Over the past year, across the series of its five episodes, Tales from the Borderlands showed itself to be just short of a true comedic masterpiece. Mixing phenomenal writing, some of the best Telltale has managed so far, great voice work, and taking full advantage of the Borderlands setting, Tales from the Borderlands delivered in story, characters, action, and hilarity the way few games can ever even dream.

Simply put, episode 5, “The Vault of the Traveler” continues that high bar right on to the end. It’s therefore incredibly unfortunate, even with such great material on the surface, the lack of behind the scenes technical stability disrupts and mars the experience overall.

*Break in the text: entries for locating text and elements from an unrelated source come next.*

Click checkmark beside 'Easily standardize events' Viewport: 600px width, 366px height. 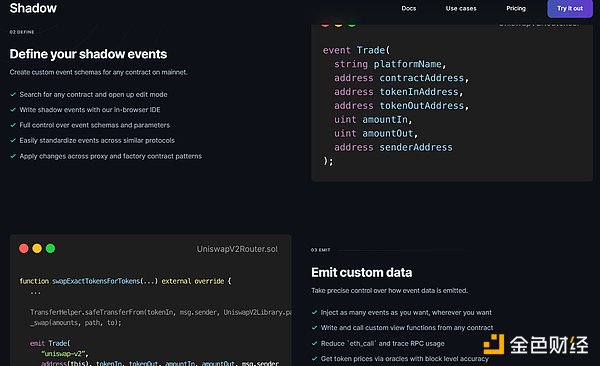click(x=13, y=141)
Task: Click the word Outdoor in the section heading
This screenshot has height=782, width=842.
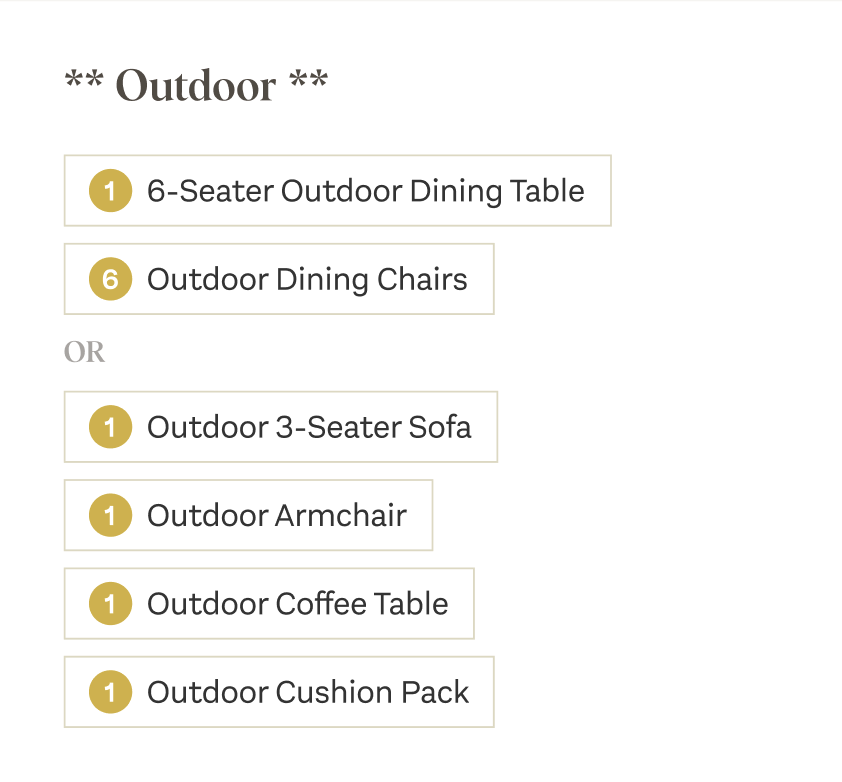Action: click(196, 86)
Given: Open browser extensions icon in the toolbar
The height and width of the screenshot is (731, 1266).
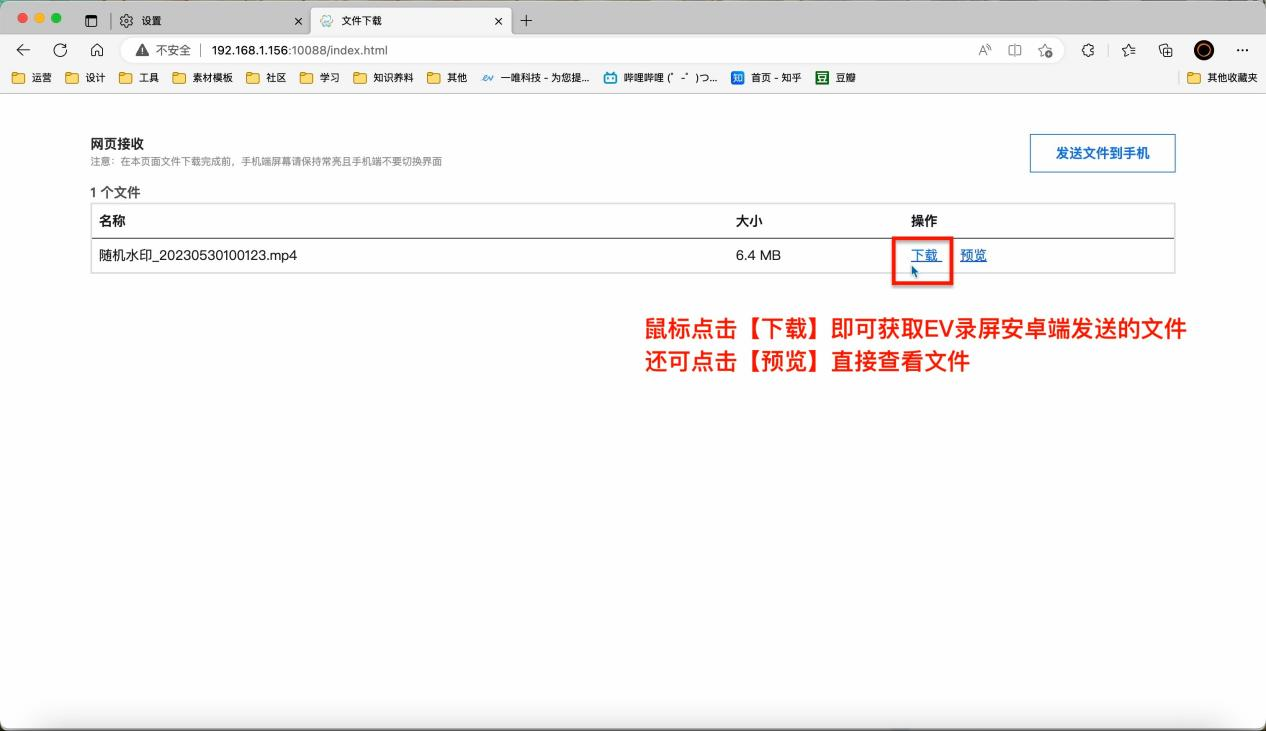Looking at the screenshot, I should tap(1089, 50).
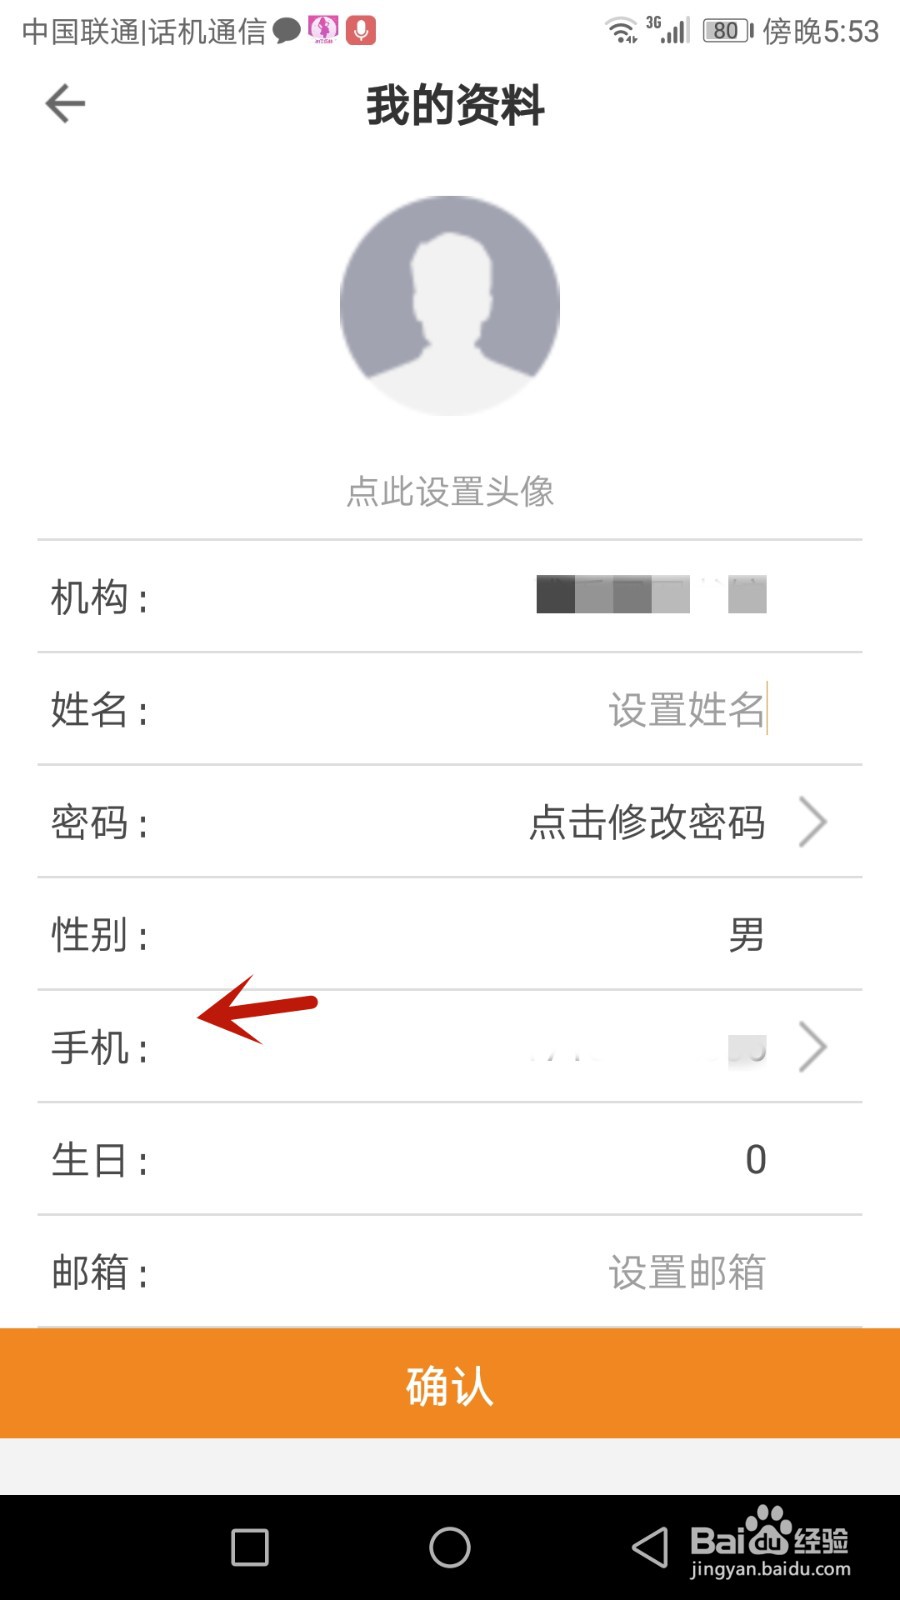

As far as delivering a satisfying climax and conclusion to the series though, “The Vault of the Traveler” certainly doesn’t disappoint. After the cliffhanger at the end of episode 4, things are bleak, and Telltale expertly doesn’t simply shrug that weight away, instead leaning into the Rhys’ rather dire predicament, making the end result massively impactful to the Borderlands universe overall. Ultimately, in what is arguably one of the best scenes of any Telltale game to date, the player is treated to the final confrontation (at least for now, maybe) between Jack and Rhys, a fitting, surprisingly emotional, conclusion to their story arc together throughout the series.


But the lovably awful Handsome Jack aside, the real meat of “The Vault of the Traveler” is focused on just that: the vault. As big and unseemly as you would expect any alien vault of immeasurable wealth to be, the vault of the traveler, and specifically Gortys’ ability to open it, becomes the true driving force of the episode, telling a story that spans the entire emotional spectrum effortlessly.

Finally connecting the past narrative with the present, the reveal of what has really been going on not only offered a satisfying surprise, but managed to change the way I looked at the story overall. Even into the latter half of the episode, “The Vault of the Traveler” still had me hooked with surprises and questions being answered around every corner.

What gives the finale its real feeling of epic conclusion however, is just how well Telltale uses the push for, and fallout from, the vault to bring together all the major story threads from throughout the series. All the sudden decisions I had made previously, and entirely forgot about in episodes since, were seemingly just as important as the decisions I made two minutes ago. This cohesiveness for the game as a whole was something I just didn’t expect, and was delighted to see. And best of all, by bringing in the story threads from previous episodes, it made the ending of Tales from the Borderlands feel all the more tailored and achieved by me and my actions, stretching all the way back to the beginning.


My only real complaint from a narrative point of view is that, due to the structure of the ending, the player is forced to pick and choose the end of what side-character story arcs to see. While an interesting structure, that pays off in the end by showcasing the side characters you care about the most, all while adding replayability, it felt odd wanting to see how a certain couple of characters ended up and not being able to.

The episode’s true problem however comes from the complete other side of the game-making equation. Over the past few years, even as Telltale has carved out a place for itself, delivering excellent narrative adventures, game after game, those games have never been applauded for running particularly smooth. Frequent long load screens and even chuggy animations have plagued all of the developer’s titles. But episode 5 of Tales from the Borderlands is the first time the technical issues actually impaired my ability to play the game.

While not a universal problem, most copies of the game running just fine, during my experience playing on the PS4 “The Vault of the Traveler” routinely froze on multiple loading screens. In one such instance, quitting the game and replaying the entire previous scene (because check points only take place after the loading screens) solved the issue and I was able to continue. In a second instance however, no matter the number of times I quit the game and replayed the previous scene, “The Vault of the Traveler” froze on the same loading screen. Only after completely deleting and redownloading the entire game twice was the issue resolved.


While it is a true testament to the unbelievable strength of Tales from the Borderlands’ characters and narrative that within minutes of finally getting past the dreaded loading screen I was laughing and entirely immersed in the experience once more, it is also true that, in the end, I actually spent just as much time frustrated with the game as I did playing and enjoying it.

When it worked, and replaying it since I have yet to encounter even the hint of a problem, Tales from the Borderlands delivered an excellent conclusion with its finale. Tying together numerous loose story threads, answering all the questions I had, and even giving me a few new questions for the inevitable next season, “The Vault of the Traveler” is among some of the best narrative work Telltale has done. Overall, I can’t recommend Tales from the Borderlands enough, which makes it all the more disappointing that the technical side of things simply couldn’t maintain the same quality as the rest of the game.